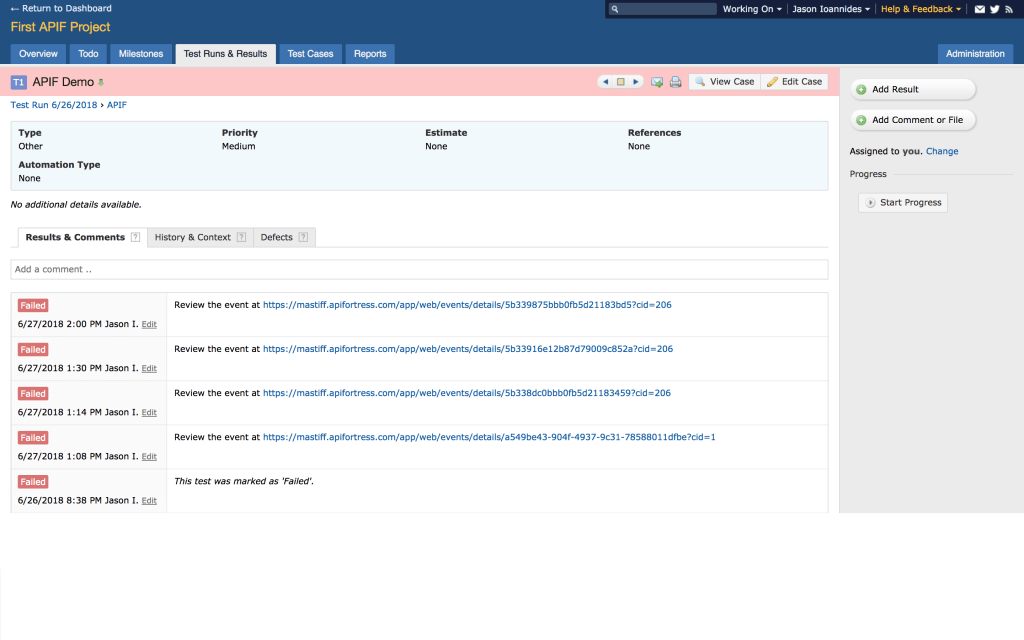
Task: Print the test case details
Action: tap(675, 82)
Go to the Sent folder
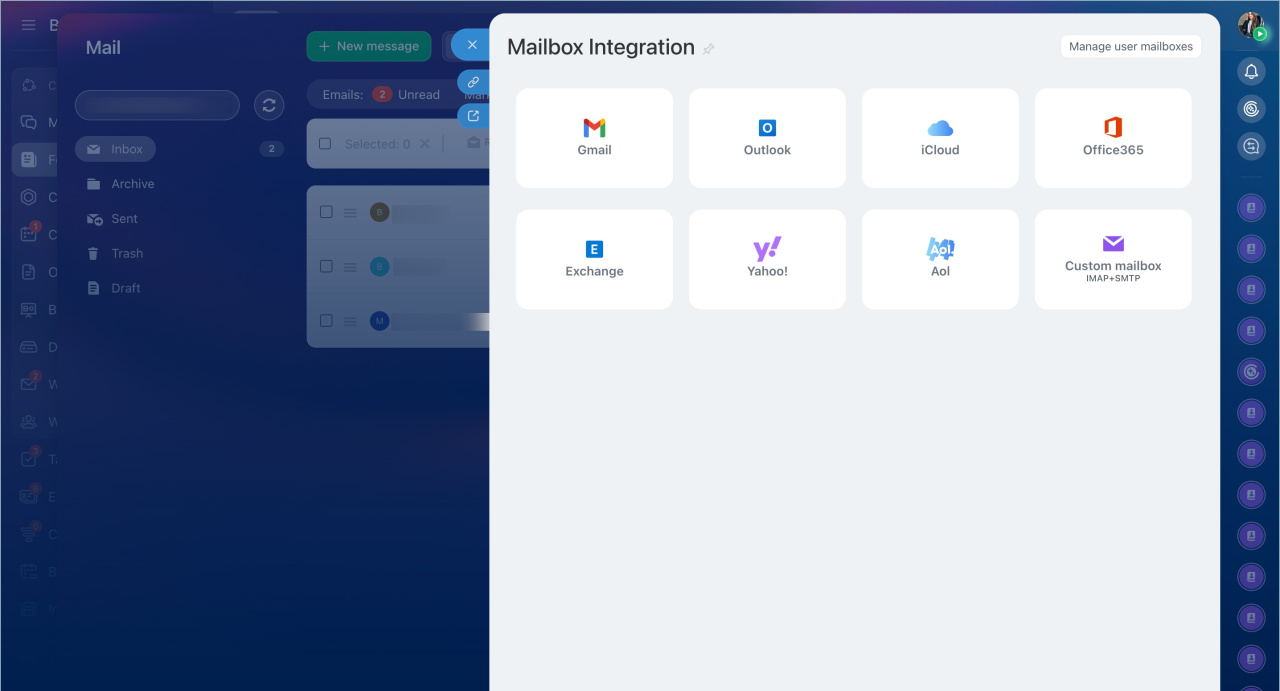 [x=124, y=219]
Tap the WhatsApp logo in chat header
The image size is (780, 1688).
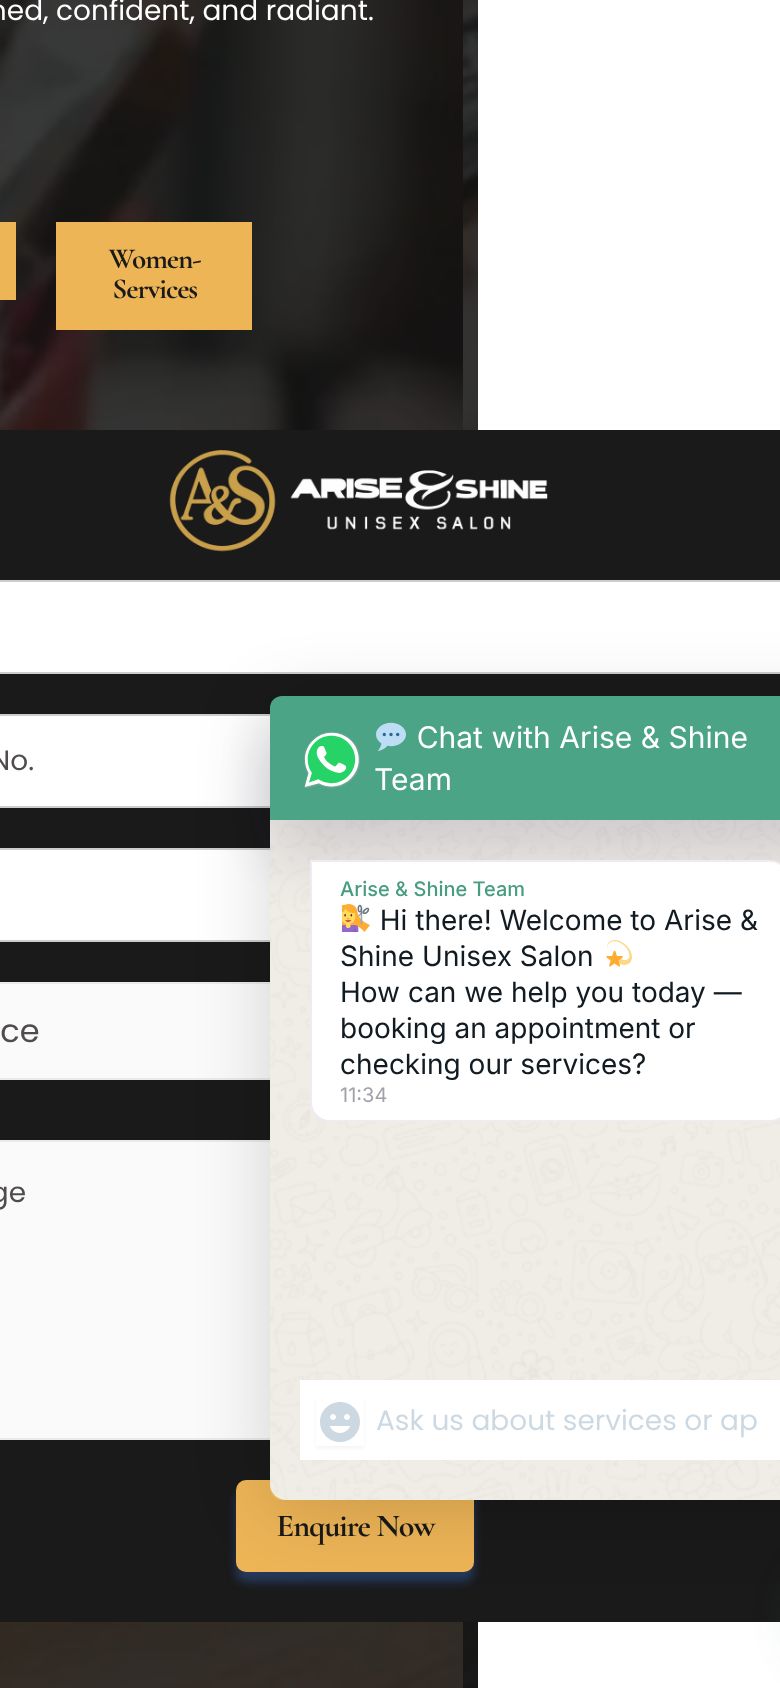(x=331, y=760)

* * *

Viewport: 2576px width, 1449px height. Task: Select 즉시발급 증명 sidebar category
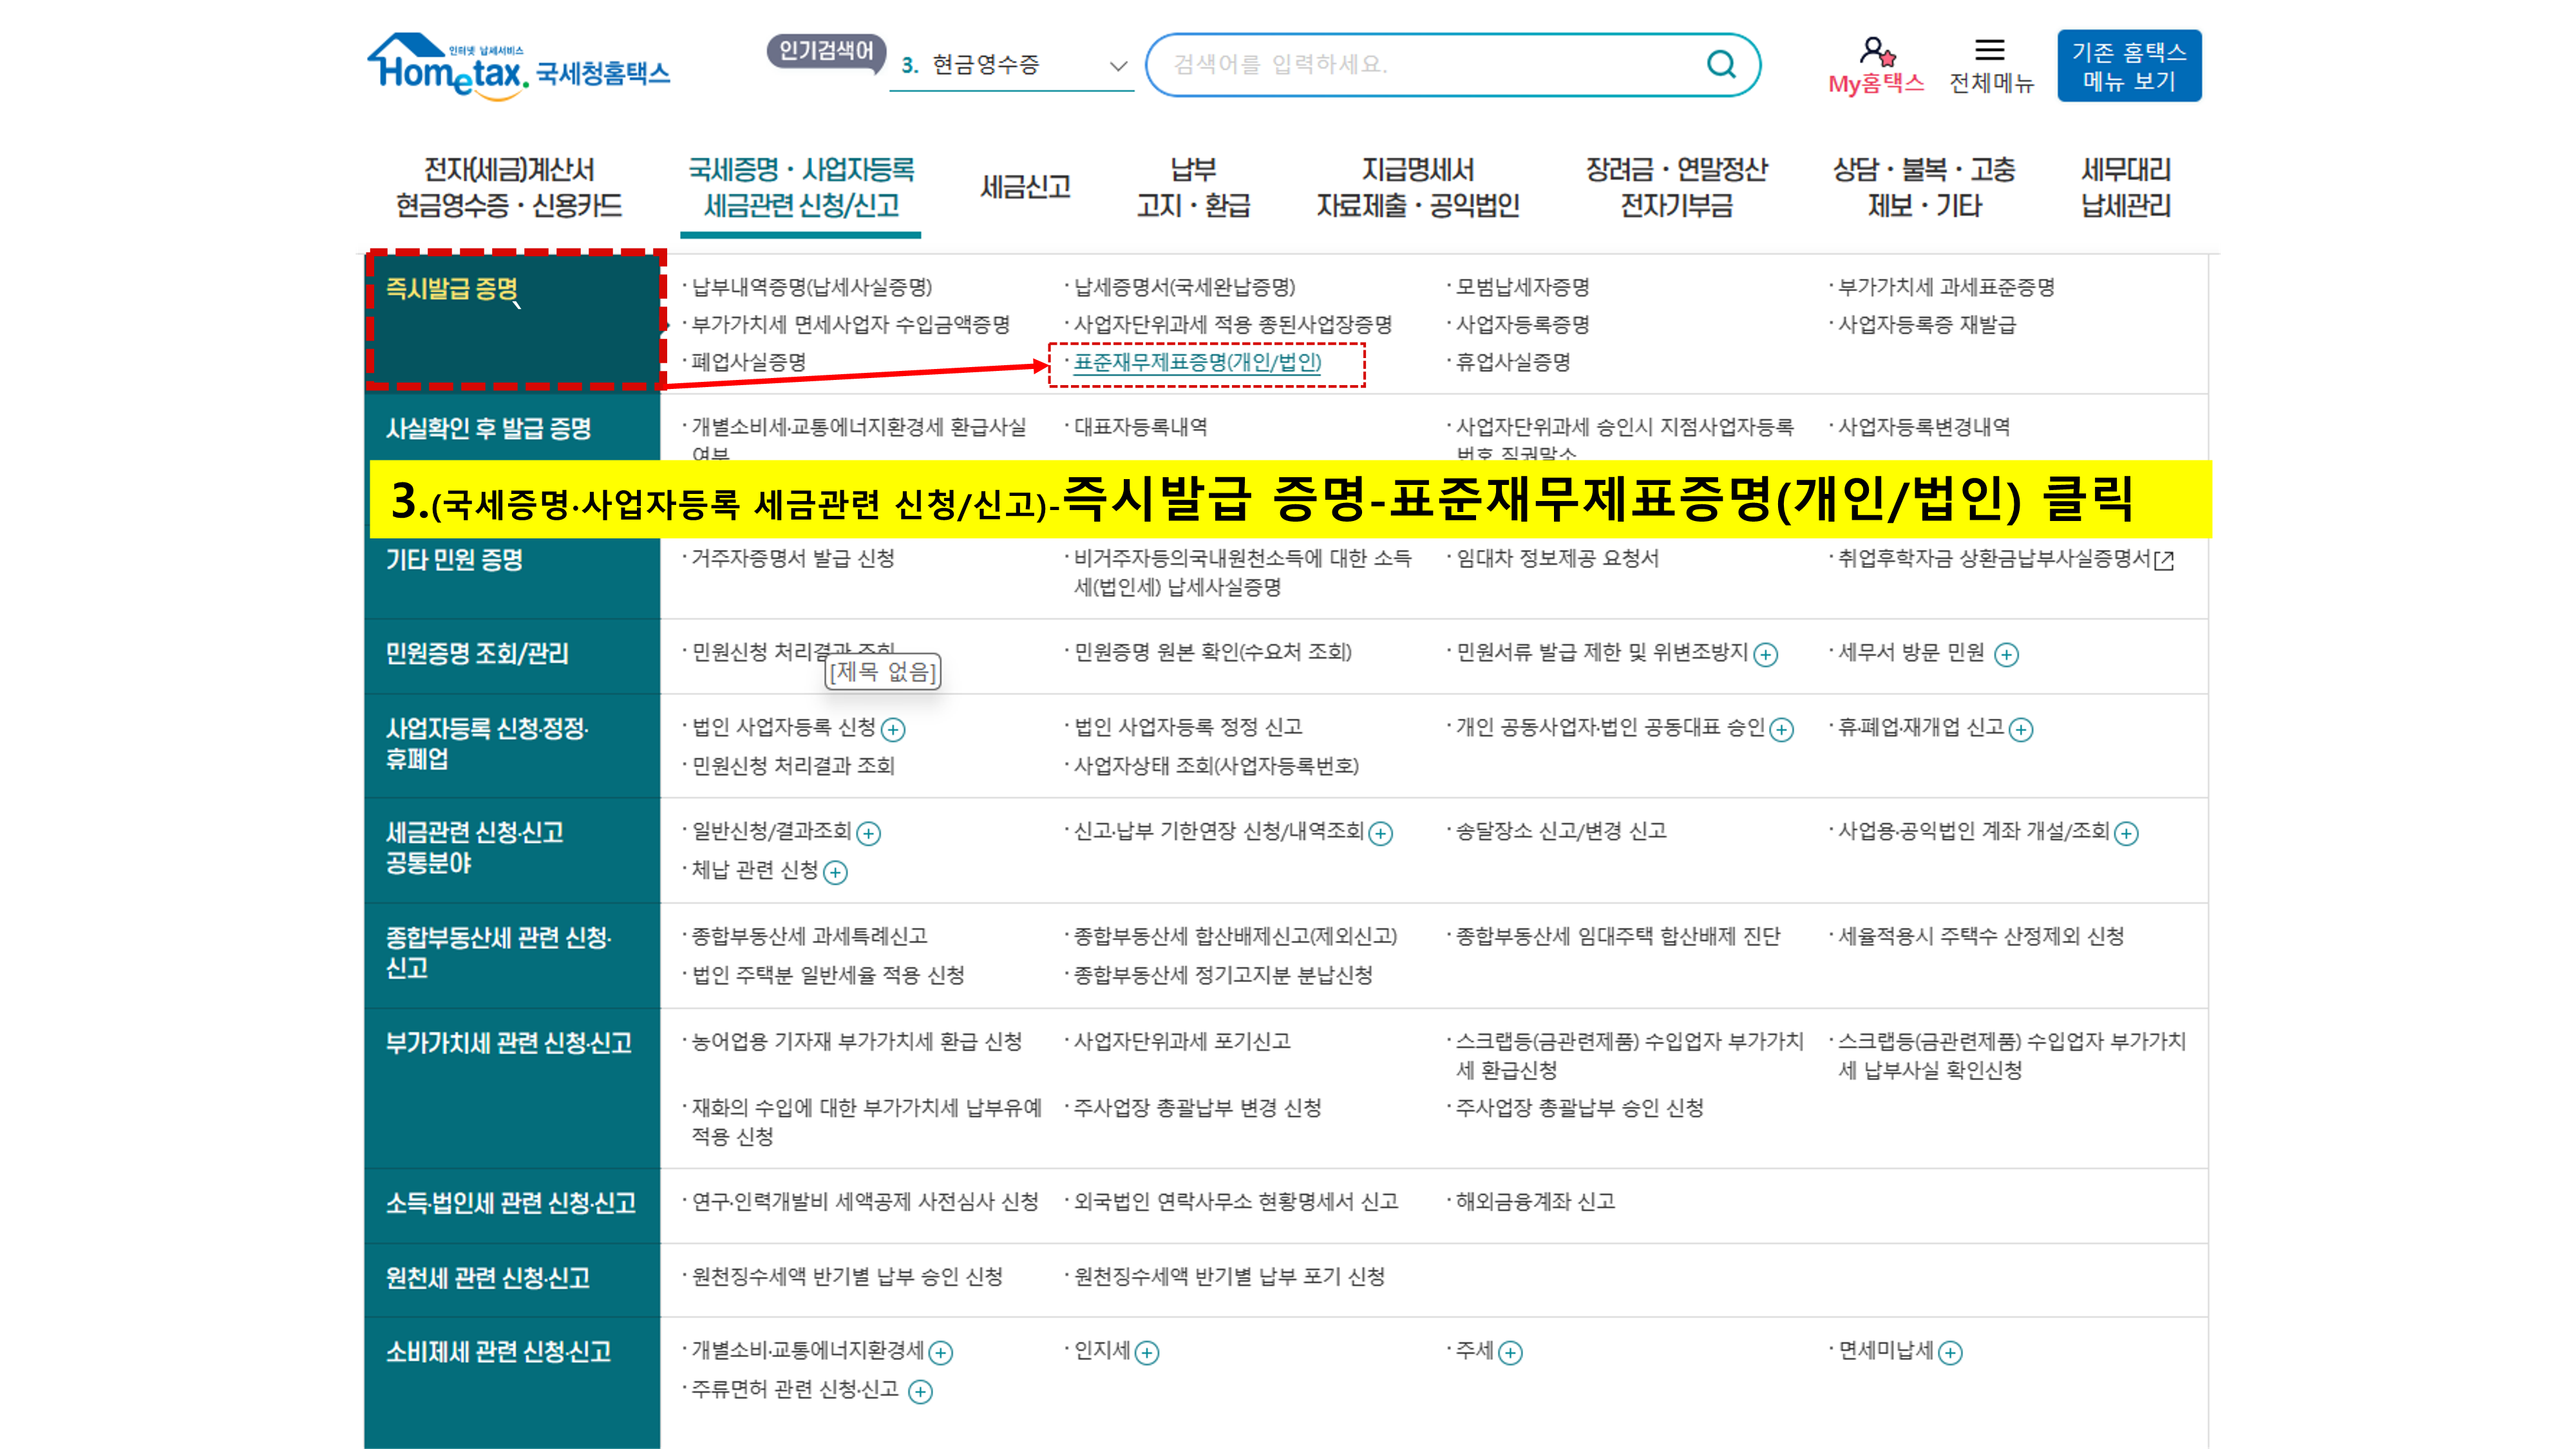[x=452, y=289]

TO BE DONE - Starting at the line containing "Viewport: 2576px width, 1449px" and ending at the line containing "[x=452, y=289]", rewrite those lines with "sidebar" renamed to "side menu" and nothing else changed. Leave the pictures out.

EXPECTED ANSWER -
Viewport: 2576px width, 1449px height. Task: Select 즉시발급 증명 side menu category
[x=452, y=289]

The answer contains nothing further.